Kyaw Min Swe, chief editor of The Voice Weekly, says that pro-democracy groups and the military now need to learn better how to negotiate and compromise.

“We need to learn to speak to each other without emotion,” he says. “We need trust-building.”

This, of course, will take time. Just as it will take time to reform the judicial system, provide for a more open investment environment, and, perhaps most difficult of all, resolve the Burmese government’s conflicts with a multitude of ethnic groups.

In Kachin state, a cease-fire collapsed and fighting continues against rebel insurgents.
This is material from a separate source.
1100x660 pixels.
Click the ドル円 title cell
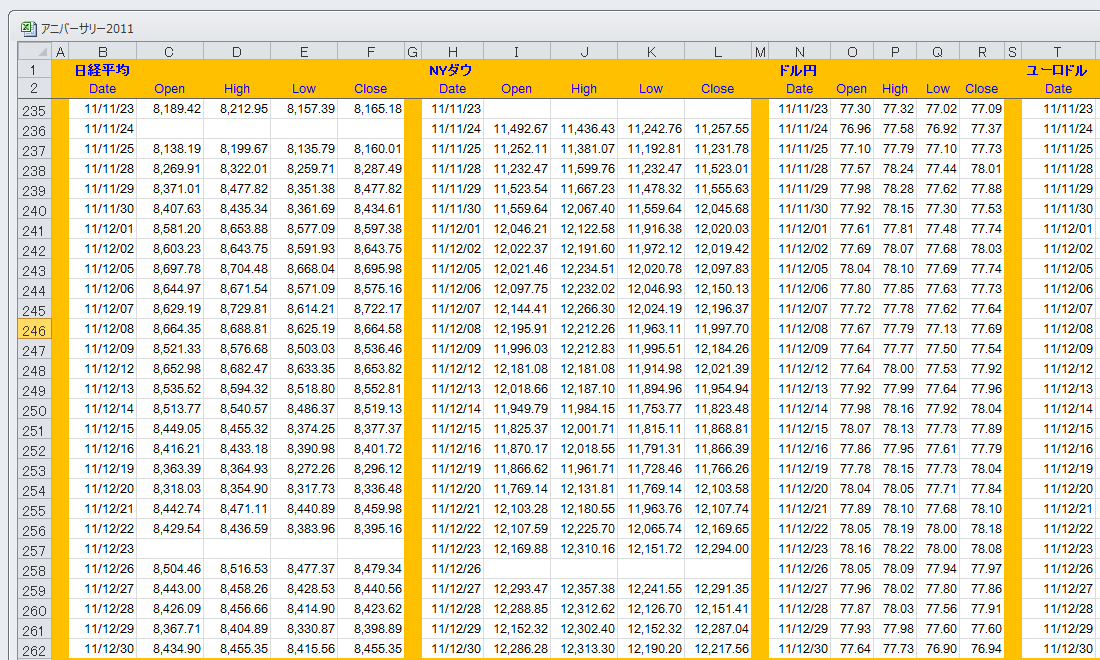pyautogui.click(x=799, y=70)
And in Rakhine State, tensions still simmer between ethnic Rakhine and the Rohingya minority following an outbreak of violence in June that left dozens of people on both sides dead and tens of thousands displaced.

Moving at top speed

Meanwhile, journalists, artists, poets, and filmmakers act as if they must forge ahead at top speed in order to make up for lost time.
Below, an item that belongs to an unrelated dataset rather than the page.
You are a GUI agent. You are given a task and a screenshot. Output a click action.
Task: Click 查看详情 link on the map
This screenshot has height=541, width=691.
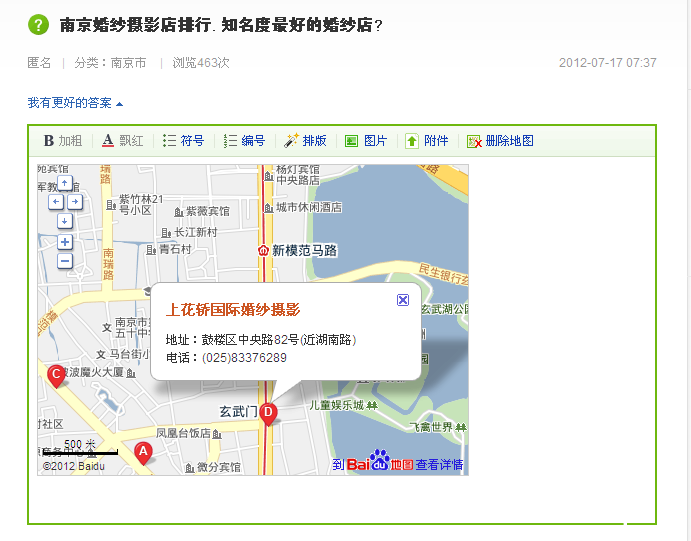[439, 465]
No one epitomizes this sense of urgency more than Zarganar, a comedian and documentary filmmaker, who was jailed several times in the late 1980s and 90s.
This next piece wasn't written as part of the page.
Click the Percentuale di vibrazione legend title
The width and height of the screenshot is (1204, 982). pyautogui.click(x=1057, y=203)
He was given a 59-year prison sentence in 2008 for criticizing the government’s failure to adequately aid disaster victims after a cyclone killed more than 140,000 Burmese.

Zarganar himself launched relief efforts to help the victims, but the government imprisoned him for it.

Zarganar, whose real name is Ko Thura, spent a total of 11 years in Burma’s jails and was released from his last prison term only toward the end of last year.

Today he has resumed with a vengeance his role as a critic of government malfeasance.

So far in this year alone, he’s organized a film festival, created a company to produce documentaries, and screened a film about the government’s 2007 crackdown on protesters.

Zarganar is currently working on a film about a company that is attempting to evict hundreds of villagers from a copper mining site. The mining project is a joint venture between a Burmese company and a Chinese one.

He shows me raw footage for the film of a Burmese police officer waving a pistol in the air and yelling at a protesting village woman to “shut up.”

The woman refuses to shut up. And I conclude this may be the most important change taking hold at the moment: Many Burmese are no longer willing to remain silent.  

Burma’s greatest asset

I made my first trip to Burma in 1973 on a 48-hour tourist visa. The country was normally off limits to reporters at the time.

In 1974, I was able to get a one-week visa that allowed me to visit Mandalay as well as Rangoon. And thanks to Burmese contacts, I got out to the countryside to talk with several farmers.

But there were limits to what I could do.

On that trip, I stayed at the old colonial-era Strand Hotel. And I recall that an opponent of General Ne Win’s dictatorial government insisted that we couldn’t meet at the hotel because, he said, too many of the government’s secret agents were there.

But despite widespread public fear at that time of informers and the secret police, one Burmese family invited me into their home for a cup of tea and gave me their view of the country’s situation.

I wrote afterward that “Burma’s greatest asset is its people.”

I think that still holds true today.